(What the task asks) In the listing below, locate the lines that hold the string "input". Copy those lines.

(Data for processing)
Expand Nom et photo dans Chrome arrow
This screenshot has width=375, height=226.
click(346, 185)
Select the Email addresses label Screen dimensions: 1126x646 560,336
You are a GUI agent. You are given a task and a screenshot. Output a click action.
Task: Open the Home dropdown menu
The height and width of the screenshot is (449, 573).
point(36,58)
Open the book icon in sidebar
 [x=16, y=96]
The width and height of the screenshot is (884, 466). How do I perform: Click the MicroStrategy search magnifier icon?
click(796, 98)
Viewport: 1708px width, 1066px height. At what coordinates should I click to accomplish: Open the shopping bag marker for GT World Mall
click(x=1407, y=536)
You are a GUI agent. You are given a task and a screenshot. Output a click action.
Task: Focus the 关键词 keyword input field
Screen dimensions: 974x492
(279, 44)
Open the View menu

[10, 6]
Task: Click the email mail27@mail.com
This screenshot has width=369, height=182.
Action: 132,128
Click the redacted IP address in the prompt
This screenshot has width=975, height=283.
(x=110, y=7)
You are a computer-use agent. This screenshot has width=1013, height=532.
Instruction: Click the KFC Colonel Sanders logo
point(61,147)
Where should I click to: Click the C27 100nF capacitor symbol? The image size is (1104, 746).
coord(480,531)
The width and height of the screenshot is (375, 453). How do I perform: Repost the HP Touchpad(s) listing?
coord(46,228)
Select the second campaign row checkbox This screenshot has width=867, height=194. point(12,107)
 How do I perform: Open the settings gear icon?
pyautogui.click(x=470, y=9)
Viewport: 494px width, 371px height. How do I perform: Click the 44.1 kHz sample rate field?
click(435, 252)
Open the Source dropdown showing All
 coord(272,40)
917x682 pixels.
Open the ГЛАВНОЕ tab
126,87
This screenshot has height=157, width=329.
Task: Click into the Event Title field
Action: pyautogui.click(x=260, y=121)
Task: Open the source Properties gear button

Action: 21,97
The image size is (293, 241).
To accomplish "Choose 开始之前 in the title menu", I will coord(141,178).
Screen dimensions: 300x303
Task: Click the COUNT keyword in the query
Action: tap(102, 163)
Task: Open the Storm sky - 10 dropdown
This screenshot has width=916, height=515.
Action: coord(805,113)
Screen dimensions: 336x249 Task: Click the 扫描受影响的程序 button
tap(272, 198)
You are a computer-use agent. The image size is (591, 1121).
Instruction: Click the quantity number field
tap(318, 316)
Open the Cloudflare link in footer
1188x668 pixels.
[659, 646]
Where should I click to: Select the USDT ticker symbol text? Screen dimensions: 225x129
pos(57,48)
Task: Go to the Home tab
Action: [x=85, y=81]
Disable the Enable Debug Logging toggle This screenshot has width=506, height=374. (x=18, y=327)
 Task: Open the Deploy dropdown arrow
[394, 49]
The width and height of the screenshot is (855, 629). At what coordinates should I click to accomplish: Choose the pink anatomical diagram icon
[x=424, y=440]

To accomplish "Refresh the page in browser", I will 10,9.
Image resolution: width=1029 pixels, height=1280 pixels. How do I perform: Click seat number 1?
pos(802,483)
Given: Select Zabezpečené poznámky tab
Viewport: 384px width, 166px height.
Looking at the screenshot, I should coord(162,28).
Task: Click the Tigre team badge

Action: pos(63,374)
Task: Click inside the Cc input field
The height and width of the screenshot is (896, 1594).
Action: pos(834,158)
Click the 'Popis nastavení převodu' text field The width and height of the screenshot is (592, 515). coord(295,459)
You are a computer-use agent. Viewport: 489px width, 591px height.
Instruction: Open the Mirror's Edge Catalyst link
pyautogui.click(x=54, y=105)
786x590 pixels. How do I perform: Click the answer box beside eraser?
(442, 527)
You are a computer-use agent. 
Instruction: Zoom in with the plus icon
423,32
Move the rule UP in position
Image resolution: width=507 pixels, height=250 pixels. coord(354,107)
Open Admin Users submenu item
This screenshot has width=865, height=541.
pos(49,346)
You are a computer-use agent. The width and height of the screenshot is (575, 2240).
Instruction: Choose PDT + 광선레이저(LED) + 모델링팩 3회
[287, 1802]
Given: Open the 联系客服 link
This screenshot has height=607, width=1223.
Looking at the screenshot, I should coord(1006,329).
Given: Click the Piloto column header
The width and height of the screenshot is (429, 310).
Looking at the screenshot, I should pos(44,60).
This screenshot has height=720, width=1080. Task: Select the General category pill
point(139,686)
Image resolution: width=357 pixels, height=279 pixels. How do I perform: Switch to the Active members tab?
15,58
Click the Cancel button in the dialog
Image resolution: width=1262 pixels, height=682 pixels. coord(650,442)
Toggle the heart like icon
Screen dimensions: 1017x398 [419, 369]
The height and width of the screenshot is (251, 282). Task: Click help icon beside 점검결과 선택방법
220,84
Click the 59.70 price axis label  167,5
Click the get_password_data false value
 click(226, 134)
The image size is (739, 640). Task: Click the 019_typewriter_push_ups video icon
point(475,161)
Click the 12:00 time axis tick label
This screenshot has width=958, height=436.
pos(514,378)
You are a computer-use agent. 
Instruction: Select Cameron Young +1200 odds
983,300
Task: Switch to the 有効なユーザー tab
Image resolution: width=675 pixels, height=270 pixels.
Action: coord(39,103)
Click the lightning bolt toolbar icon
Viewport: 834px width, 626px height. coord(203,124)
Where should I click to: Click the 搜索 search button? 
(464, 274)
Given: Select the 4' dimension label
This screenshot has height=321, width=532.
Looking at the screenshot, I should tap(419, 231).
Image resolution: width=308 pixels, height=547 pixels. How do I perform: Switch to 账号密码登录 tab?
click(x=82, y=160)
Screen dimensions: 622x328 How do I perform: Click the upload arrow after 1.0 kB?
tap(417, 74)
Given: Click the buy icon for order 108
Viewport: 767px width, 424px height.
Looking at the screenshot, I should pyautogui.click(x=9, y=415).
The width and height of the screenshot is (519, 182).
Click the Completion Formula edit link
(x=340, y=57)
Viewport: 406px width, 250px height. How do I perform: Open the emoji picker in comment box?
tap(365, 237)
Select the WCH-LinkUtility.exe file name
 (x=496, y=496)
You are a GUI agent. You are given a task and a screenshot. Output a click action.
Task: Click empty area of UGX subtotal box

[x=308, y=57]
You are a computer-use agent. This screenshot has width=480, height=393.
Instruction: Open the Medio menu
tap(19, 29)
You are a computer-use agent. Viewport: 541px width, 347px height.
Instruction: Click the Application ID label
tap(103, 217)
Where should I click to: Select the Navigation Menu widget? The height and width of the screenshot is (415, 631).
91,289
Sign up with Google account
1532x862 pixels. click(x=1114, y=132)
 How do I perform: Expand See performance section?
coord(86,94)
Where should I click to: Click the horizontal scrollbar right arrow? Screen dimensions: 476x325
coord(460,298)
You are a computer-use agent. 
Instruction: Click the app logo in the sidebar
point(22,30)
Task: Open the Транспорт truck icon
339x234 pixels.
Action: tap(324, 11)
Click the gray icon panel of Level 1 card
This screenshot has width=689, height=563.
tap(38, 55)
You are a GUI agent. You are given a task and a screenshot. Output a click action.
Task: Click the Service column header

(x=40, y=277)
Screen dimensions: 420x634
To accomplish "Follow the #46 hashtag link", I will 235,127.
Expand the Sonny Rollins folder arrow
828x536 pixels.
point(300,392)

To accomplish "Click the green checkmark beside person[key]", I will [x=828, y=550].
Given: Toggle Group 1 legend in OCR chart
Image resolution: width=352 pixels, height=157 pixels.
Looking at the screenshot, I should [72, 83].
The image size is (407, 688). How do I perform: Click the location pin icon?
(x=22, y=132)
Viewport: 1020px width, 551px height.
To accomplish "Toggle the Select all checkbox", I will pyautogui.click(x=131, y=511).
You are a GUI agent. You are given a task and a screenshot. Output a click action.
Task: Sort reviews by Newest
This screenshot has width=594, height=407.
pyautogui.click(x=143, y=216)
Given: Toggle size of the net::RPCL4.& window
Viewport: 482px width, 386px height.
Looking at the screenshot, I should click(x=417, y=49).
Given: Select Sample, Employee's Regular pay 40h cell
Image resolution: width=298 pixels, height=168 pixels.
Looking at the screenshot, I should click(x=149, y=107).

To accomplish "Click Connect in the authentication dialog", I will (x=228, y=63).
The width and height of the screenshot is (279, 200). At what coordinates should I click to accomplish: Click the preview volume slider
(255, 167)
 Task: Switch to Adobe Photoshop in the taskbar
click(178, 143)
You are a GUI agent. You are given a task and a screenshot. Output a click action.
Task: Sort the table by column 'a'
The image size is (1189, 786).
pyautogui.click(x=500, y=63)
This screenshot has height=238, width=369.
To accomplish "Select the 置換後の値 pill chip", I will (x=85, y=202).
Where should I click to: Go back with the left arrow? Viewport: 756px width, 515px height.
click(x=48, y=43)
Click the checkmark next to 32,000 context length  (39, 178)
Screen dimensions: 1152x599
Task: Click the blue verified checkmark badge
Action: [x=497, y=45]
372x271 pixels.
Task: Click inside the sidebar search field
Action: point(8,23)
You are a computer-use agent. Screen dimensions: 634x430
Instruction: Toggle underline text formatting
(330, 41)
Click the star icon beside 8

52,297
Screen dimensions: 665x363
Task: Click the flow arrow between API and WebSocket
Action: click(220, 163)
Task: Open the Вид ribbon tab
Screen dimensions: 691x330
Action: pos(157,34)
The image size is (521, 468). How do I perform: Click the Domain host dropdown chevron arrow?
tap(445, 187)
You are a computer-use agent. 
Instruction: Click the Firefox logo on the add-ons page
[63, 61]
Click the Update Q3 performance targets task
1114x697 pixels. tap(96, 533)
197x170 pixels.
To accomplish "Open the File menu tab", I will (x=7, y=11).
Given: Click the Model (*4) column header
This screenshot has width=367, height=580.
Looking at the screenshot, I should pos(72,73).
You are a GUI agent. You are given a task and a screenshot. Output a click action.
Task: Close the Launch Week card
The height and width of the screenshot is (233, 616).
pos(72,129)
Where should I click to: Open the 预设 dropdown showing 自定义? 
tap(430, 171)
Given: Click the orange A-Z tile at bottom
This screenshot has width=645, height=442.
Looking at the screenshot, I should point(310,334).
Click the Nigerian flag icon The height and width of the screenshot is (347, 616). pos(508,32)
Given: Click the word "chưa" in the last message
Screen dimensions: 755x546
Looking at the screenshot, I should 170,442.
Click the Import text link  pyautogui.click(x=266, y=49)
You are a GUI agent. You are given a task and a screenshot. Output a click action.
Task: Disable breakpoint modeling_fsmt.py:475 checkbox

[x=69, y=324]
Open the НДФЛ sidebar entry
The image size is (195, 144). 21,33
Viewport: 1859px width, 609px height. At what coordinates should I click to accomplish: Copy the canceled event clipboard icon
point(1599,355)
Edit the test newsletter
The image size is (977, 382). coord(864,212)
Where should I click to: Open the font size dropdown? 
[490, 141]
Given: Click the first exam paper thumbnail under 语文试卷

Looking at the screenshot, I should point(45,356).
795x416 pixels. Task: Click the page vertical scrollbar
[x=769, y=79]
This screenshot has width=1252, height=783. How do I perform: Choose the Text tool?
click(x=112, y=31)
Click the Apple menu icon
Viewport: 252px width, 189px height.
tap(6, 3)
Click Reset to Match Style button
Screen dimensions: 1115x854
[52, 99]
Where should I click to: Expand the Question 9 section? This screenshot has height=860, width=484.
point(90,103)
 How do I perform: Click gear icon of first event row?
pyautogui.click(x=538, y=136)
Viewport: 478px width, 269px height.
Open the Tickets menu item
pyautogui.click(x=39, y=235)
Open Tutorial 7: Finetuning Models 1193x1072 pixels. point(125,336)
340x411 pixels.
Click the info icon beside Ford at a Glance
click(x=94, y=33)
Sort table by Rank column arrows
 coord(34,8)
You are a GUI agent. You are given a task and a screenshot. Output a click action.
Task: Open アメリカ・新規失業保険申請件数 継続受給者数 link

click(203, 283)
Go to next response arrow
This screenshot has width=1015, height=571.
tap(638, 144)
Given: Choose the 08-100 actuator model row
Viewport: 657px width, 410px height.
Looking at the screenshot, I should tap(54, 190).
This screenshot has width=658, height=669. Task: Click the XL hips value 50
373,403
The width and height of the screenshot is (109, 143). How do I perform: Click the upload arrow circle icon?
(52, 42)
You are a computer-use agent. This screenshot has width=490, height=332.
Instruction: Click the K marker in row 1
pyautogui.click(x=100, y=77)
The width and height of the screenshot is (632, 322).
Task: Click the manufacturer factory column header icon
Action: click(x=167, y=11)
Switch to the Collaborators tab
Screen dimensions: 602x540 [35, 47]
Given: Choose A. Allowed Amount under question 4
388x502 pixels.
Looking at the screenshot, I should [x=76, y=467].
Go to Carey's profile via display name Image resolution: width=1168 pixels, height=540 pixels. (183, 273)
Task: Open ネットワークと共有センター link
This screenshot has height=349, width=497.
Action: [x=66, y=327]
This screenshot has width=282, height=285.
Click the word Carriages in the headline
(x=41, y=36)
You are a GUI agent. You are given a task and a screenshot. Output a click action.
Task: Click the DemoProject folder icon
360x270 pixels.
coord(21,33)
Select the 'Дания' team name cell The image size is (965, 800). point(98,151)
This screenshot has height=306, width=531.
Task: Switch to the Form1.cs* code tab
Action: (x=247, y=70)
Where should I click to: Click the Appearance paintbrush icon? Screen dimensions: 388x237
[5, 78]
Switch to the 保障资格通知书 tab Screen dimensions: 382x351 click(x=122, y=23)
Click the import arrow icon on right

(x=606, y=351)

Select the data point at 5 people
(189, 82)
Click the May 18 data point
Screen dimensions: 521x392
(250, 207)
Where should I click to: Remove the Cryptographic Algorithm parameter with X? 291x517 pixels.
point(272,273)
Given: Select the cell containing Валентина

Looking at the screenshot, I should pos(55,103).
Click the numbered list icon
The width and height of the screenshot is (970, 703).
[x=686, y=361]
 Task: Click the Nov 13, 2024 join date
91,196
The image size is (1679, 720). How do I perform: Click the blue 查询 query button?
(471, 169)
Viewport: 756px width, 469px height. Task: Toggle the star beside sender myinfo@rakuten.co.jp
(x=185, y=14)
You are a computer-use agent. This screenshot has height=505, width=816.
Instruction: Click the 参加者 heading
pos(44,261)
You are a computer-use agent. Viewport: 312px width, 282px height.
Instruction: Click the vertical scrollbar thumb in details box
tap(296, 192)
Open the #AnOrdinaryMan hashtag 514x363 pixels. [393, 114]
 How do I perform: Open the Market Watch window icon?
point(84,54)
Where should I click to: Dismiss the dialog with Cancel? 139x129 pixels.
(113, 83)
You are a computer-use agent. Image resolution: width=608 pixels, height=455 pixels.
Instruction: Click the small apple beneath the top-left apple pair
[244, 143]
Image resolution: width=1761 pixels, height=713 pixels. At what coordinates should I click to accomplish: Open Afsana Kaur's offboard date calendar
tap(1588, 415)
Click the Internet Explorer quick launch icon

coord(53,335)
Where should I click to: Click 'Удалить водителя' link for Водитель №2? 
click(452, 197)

(Answer to the exercise)
Task: Focus the 关键词 keyword input field
Task: Click inside the Cc input field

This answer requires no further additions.